Limitations & Future Work

  • Reliance on the quality of hand pose estimation: Pose estimation is noisy under occlusions or when hand goes out of view. The authors acknowledge this issue but do not propose a solution. Future work could design noise-robust trajectory encodings or introduce pose confidence weighting.
  • Uniform sampling of RGB frames: It is currently assumed that the RGB frames of all micro-actions are equally important, but in reality, key frames (e.g., the moment of grasping) contain more information than transition frames. Adaptive frame sampling strategies could further improve efficiency and accuracy.
  • Frame Encoder relies on large models: By default, frozen DINOv2 ViT-g/14 is used. Although ResNet50 is proposed as an alternative, the latter requires extra TSM pre-training. There is room for end-to-end lightweight frame encoder improvement.
  • Validation limited to two datasets: Both Assembly101 and H2O are hand interactions in controlled environments, lacking validation in in-the-wild scenarios (e.g., Ego4D, Epic-Kitchens).
  • vs.

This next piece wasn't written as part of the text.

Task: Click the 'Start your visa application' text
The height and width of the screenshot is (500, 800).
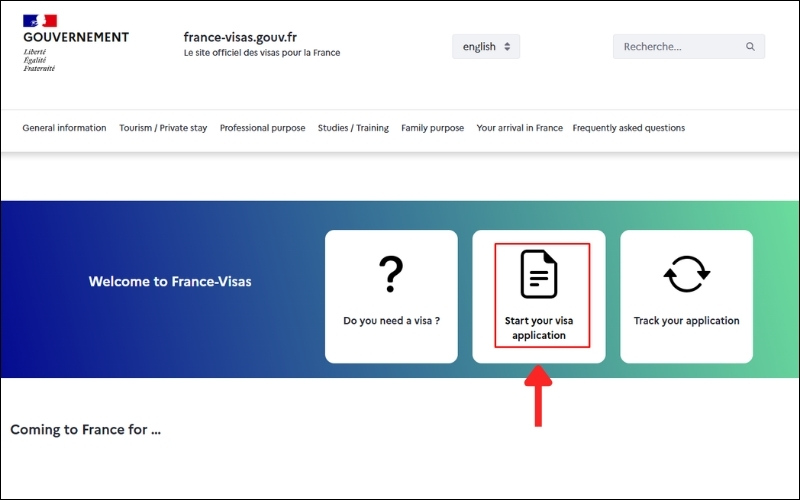Action: tap(539, 328)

MS-G3D / ISTA-Net (skeleton methods): They model long-range spatio-temporal dependencies through graph convolutions over large receptive fields or full-sequence attention, which is suitable for whole-body skeletons but redundant for hands. HandFormer avoids long-range dependencies via micro-action decomposition, proving more efficient and accurate in hand scenarios.

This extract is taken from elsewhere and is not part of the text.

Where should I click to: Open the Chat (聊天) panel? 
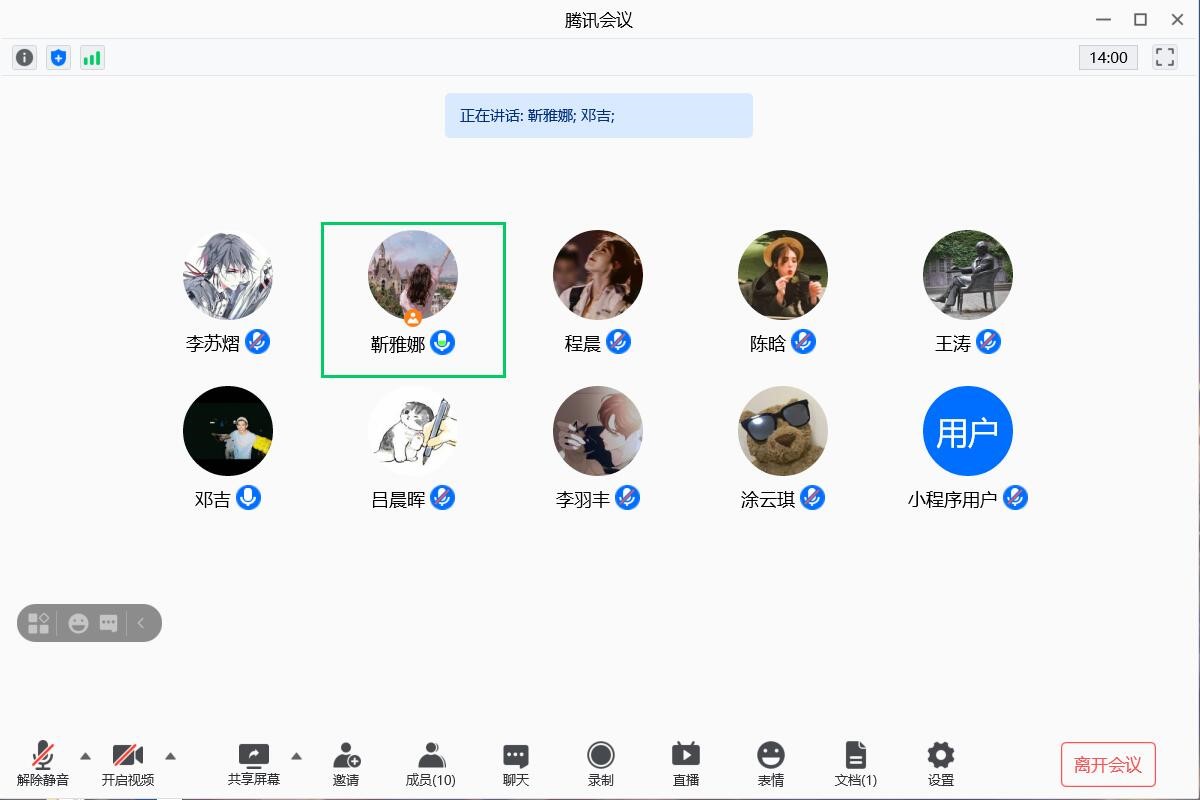coord(515,765)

  • vs. RGBPoseConv3D (multimodal skeleton + RGB): Directly transferring whole-body skeleton methods to hands yields poor results (Assembly101 action 33.61%). HandFormer achieves 41.06% through dedicated hand trajectory encoding + sparse RGB fusion, demonstrating that hand movements require specialized designs.
  • vs. TSM / SlowFast (video methods): Video-only methods perform well in action recognition but are computationally expensive. HandFormer delegates motion modeling to the low-cost pose stream, while RGB only needs sparse sampling to provide object semantics.
  • The concept of micro-action in this paper shares similarities with tokenization in NLP—discretizing continuous motion sequences into semantic units and then performing sequence modeling.

Rating

  • Novelty: ⭐⭐⭐⭐ The analysis of differences between hand and whole-body skeletons is a strong starting point, and the micro-action + trajectory encoding design is novel, though the individual modules (TCN, Transformer, multimodal fusion) consist of existing components.
  • Experimental Thoroughness: ⭐⭐⭐⭐⭐ The ablation studies are comprehensive (number of joints, micro-action length, loss components, 2D vs. 3D, cross-view, multi-view alternatives, frame count ablations), achieving SOTA performance on both datasets.
  • Writing Quality: ⭐⭐⭐⭐⭐ The motivation is clearly derived, and the logical flow from statistical analysis to design decisions is highly coherent, with informative figures and tables.
  • Value: ⭐⭐⭐⭐ Highly practical for hand interaction recognition in AR/VR scenarios; the framework paradigm of dense pose + sparse RGB is highly transferrable.